> [ACTION ITEM]: Take the records underneath and set them down exactly.

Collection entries
◇ ◇ ◇

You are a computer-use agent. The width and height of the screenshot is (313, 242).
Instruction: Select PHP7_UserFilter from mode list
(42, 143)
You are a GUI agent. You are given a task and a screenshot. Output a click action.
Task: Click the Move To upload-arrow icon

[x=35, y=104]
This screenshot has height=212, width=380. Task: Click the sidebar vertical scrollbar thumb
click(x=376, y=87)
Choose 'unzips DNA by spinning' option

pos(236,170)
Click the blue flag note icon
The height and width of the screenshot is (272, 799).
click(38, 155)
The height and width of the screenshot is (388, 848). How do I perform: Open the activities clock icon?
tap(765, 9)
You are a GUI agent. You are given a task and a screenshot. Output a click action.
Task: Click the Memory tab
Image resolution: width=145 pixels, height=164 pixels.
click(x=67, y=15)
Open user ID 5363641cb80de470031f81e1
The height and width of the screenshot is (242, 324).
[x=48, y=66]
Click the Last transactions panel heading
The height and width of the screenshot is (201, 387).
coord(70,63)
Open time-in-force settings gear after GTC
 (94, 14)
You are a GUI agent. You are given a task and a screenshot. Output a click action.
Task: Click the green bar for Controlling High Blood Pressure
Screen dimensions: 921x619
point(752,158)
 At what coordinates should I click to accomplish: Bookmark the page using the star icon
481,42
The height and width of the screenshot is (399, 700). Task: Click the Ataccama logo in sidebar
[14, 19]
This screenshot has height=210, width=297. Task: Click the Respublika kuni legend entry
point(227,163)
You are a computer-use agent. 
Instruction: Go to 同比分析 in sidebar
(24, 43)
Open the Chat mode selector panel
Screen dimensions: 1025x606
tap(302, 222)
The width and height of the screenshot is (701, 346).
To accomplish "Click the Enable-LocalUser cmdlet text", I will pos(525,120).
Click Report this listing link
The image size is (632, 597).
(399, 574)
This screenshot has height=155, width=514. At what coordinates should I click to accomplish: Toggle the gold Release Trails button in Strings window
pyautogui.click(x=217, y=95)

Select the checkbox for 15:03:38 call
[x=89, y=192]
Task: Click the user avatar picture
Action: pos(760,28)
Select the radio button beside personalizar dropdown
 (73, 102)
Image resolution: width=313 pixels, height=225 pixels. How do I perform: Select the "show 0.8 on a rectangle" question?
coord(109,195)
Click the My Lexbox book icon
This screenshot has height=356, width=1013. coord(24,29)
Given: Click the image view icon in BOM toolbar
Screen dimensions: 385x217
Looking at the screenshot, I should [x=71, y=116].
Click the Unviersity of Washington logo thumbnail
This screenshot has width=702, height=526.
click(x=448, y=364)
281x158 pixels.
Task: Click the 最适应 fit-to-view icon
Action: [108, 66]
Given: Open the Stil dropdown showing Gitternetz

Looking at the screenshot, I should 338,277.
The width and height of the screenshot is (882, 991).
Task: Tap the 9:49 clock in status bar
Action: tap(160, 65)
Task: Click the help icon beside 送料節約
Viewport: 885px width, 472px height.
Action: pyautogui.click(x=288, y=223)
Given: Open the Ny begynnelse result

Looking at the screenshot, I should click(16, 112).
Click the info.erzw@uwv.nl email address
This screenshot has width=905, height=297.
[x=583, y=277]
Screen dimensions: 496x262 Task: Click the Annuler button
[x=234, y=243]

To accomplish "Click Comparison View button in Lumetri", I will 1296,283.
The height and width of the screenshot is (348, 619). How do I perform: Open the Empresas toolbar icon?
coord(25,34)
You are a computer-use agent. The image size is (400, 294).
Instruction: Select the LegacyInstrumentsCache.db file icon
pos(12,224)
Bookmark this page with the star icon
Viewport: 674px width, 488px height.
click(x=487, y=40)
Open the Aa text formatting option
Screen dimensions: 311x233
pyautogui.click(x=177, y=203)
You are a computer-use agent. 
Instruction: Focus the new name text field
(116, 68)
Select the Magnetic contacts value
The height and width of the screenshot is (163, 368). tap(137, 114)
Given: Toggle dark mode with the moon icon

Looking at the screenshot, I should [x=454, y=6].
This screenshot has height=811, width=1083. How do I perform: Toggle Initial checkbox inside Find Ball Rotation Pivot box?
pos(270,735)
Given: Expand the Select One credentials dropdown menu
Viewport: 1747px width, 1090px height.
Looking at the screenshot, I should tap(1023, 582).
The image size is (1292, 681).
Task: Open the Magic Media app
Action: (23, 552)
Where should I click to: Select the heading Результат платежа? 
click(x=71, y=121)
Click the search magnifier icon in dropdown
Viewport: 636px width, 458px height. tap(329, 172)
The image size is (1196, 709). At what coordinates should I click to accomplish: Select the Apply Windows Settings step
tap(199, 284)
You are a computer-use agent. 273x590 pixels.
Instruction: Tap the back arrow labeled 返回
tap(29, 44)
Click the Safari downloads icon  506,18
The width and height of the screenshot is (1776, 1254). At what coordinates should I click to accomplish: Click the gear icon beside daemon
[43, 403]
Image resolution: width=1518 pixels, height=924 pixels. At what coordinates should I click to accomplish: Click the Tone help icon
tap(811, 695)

◇ ◇ ◇

> [RESPONSE BOX]:
You are a computer-use agent. The width and height of the screenshot is (313, 242).
Instruction: Select PHP7_UserFilter from mode list
(42, 143)
You are a GUI agent. You are given a task and a screenshot. Output a click action.
Task: Click the Move To upload-arrow icon

[x=35, y=104]
This screenshot has height=212, width=380. Task: Click the sidebar vertical scrollbar thumb
click(x=376, y=87)
Choose 'unzips DNA by spinning' option

pos(236,170)
Click the blue flag note icon
The height and width of the screenshot is (272, 799).
click(38, 155)
The height and width of the screenshot is (388, 848). How do I perform: Open the activities clock icon?
tap(765, 9)
You are a GUI agent. You are given a task and a screenshot. Output a click action.
Task: Click the Memory tab
Image resolution: width=145 pixels, height=164 pixels.
click(x=67, y=15)
Open user ID 5363641cb80de470031f81e1
The height and width of the screenshot is (242, 324).
[x=48, y=66]
Click the Last transactions panel heading
The height and width of the screenshot is (201, 387).
coord(70,63)
Open time-in-force settings gear after GTC
 (94, 14)
You are a GUI agent. You are given a task and a screenshot. Output a click action.
Task: Click the green bar for Controlling High Blood Pressure
Screen dimensions: 921x619
point(752,158)
 At what coordinates should I click to accomplish: Bookmark the page using the star icon
481,42
The height and width of the screenshot is (399, 700). Task: Click the Ataccama logo in sidebar
[14, 19]
This screenshot has height=210, width=297. Task: Click the Respublika kuni legend entry
point(227,163)
You are a computer-use agent. 
Instruction: Go to 同比分析 in sidebar
(24, 43)
Open the Chat mode selector panel
Screen dimensions: 1025x606
tap(302, 222)
The width and height of the screenshot is (701, 346).
To accomplish "Click the Enable-LocalUser cmdlet text", I will pos(525,120).
Click Report this listing link
The image size is (632, 597).
(399, 574)
This screenshot has height=155, width=514. At what coordinates should I click to accomplish: Toggle the gold Release Trails button in Strings window
pyautogui.click(x=217, y=95)

Select the checkbox for 15:03:38 call
[x=89, y=192]
Task: Click the user avatar picture
Action: pos(760,28)
Select the radio button beside personalizar dropdown
 (73, 102)
Image resolution: width=313 pixels, height=225 pixels. How do I perform: Select the "show 0.8 on a rectangle" question?
coord(109,195)
Click the My Lexbox book icon
This screenshot has height=356, width=1013. coord(24,29)
Given: Click the image view icon in BOM toolbar
Screen dimensions: 385x217
Looking at the screenshot, I should [x=71, y=116].
Click the Unviersity of Washington logo thumbnail
This screenshot has width=702, height=526.
click(x=448, y=364)
281x158 pixels.
Task: Click the 最适应 fit-to-view icon
Action: [108, 66]
Given: Open the Stil dropdown showing Gitternetz

Looking at the screenshot, I should 338,277.
The width and height of the screenshot is (882, 991).
Task: Tap the 9:49 clock in status bar
Action: tap(160, 65)
Task: Click the help icon beside 送料節約
Viewport: 885px width, 472px height.
Action: pyautogui.click(x=288, y=223)
Given: Open the Ny begynnelse result

Looking at the screenshot, I should click(16, 112).
Click the info.erzw@uwv.nl email address
This screenshot has width=905, height=297.
[x=583, y=277]
Screen dimensions: 496x262 Task: Click the Annuler button
[x=234, y=243]

To accomplish "Click Comparison View button in Lumetri", I will 1296,283.
The height and width of the screenshot is (348, 619). How do I perform: Open the Empresas toolbar icon?
coord(25,34)
You are a computer-use agent. The image size is (400, 294).
Instruction: Select the LegacyInstrumentsCache.db file icon
pos(12,224)
Bookmark this page with the star icon
Viewport: 674px width, 488px height.
click(x=487, y=40)
Open the Aa text formatting option
Screen dimensions: 311x233
pyautogui.click(x=177, y=203)
You are a computer-use agent. 
Instruction: Focus the new name text field
(116, 68)
Select the Magnetic contacts value
The height and width of the screenshot is (163, 368). tap(137, 114)
Given: Toggle dark mode with the moon icon

Looking at the screenshot, I should [x=454, y=6].
This screenshot has height=811, width=1083. How do I perform: Toggle Initial checkbox inside Find Ball Rotation Pivot box?
pos(270,735)
Given: Expand the Select One credentials dropdown menu
Viewport: 1747px width, 1090px height.
Looking at the screenshot, I should tap(1023, 582).
The image size is (1292, 681).
Task: Open the Magic Media app
Action: (23, 552)
Where should I click to: Select the heading Результат платежа? 
click(x=71, y=121)
Click the search magnifier icon in dropdown
Viewport: 636px width, 458px height. tap(329, 172)
The image size is (1196, 709). At what coordinates should I click to accomplish: Select the Apply Windows Settings step
tap(199, 284)
You are a computer-use agent. 273x590 pixels.
Instruction: Tap the back arrow labeled 返回
tap(29, 44)
Click the Safari downloads icon  506,18
The width and height of the screenshot is (1776, 1254). At what coordinates should I click to accomplish: Click the gear icon beside daemon
[43, 403]
Image resolution: width=1518 pixels, height=924 pixels. At what coordinates should I click to accomplish: Click the Tone help icon
tap(811, 695)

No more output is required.